20   En los escritos de los apóstoles se hacen muchas referencias a los relatos del Génesis, de la Ley y de los antiguos profetas, puesto que ellos aceptaban que estos escritos estaban inspirados por el espíritu de Dios; en armonía con esto, Pablo escribe a Timoteo: “…tú persevera en las cosas que has aprendido, persiste convencido en ellas, por saber de quien las has aprendido, pues desde niño conoces las sagradas Escrituras que pueden darte la sabiduría que mediante Jesús Cristo, lleva a la salvación. Porque toda la Escritura está inspirada por Dios y es útil para enseñar, para convencer, para corregir y para educar hacia la rectitud, para que el hombre de Dios sea maduro y esté bien preparado para cualquier obra buena”. (2Timoteo 3:14-17)

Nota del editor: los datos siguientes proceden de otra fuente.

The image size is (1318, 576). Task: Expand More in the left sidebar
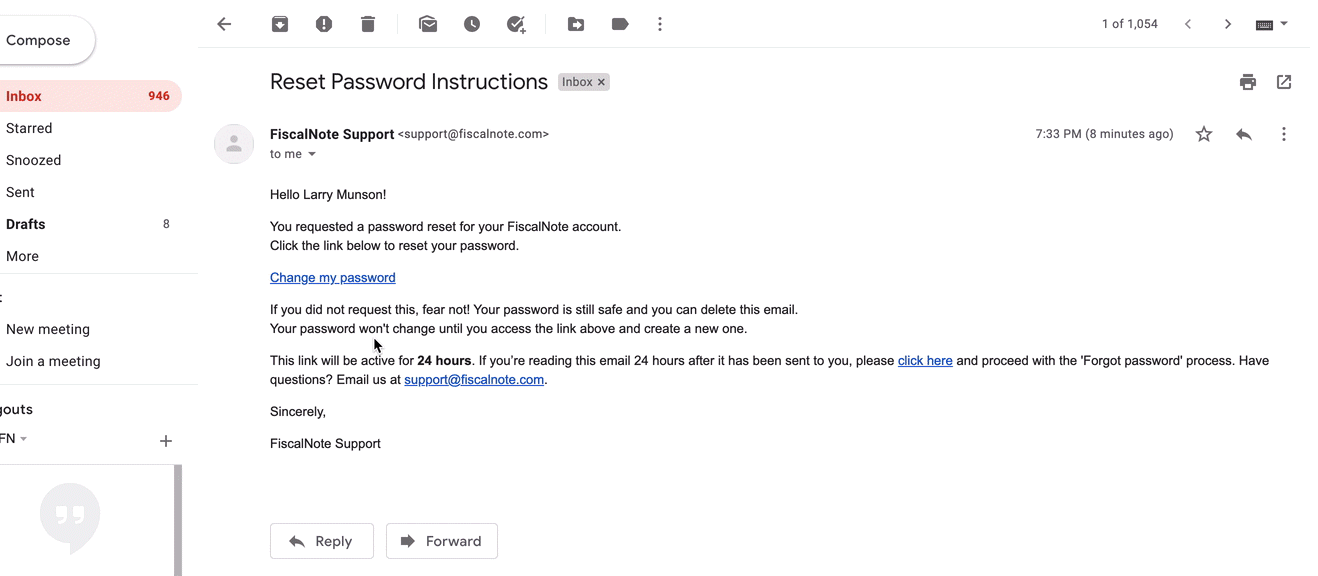click(x=22, y=256)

¿Acepta mi religión la inspiración divina de la Biblia y su veracidad y exactitud, incluso en el relato de la creación?

¿Lo creo también yo, cómo Jesús y sus apóstoles?

 

21   Unas palabras de Jesús en cuanto al matrimonio, ilustran muy bien otro de los aspectos importantes de la religión verdadera. Igual que los antiguos profetas, Jesús sostuvo que el matrimonio era desde el principio, una disposición divina y santa, que obliga a una mutua fidelidad, y dijo: “¿No habéis leído que desde el comienzo los hizo el Creador hombre y mujer y dijo: Por eso dejará el hombre a su padre y a su madre y se unirá a su mujer, y los dos se harán una sola carne? De manera que ya no son dos, si no una sola carne. Pues bien, lo que Dios unió no lo separe el hombre”. (Mateo 19:4-6) Y en dos ocasiones por lo menos, repitió: “…yo os digo que todo el que repudia a su mujer, excepto en caso de fornicación, la hace ser adúltera, y el que se case con una repudiada, comete adulterio”. (Mateo 5:32 y 19:9)

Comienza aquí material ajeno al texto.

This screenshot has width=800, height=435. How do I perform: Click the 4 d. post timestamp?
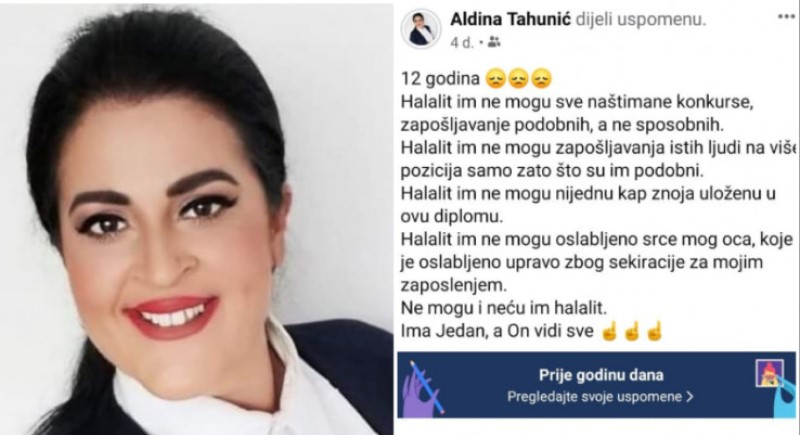462,43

La obediencia a las disposiciones de de Dios hace que los casados se esfuercen en consolidar su unión, evitando que contemplen su matrimonio cómo un contrato civil que puede ser fácilmente rescindido. De acuerdo con las palabras de Jesús, un divorcio y un nuevo matrimonio, solo están permitidos ante Dios, cuando uno de los cónyuges se hace culpable de fornicación o adulterio, y cómo dice Pablo, “los fornicadores, los idólatras, los adúlteros, los afeminados y los que yacen con hombres, los codiciosos, los ladrones, los borrachos, los calumniadores, y los que practican la extorsión, no heredarán el reino de Dios”. (1Corintios 6:9-10)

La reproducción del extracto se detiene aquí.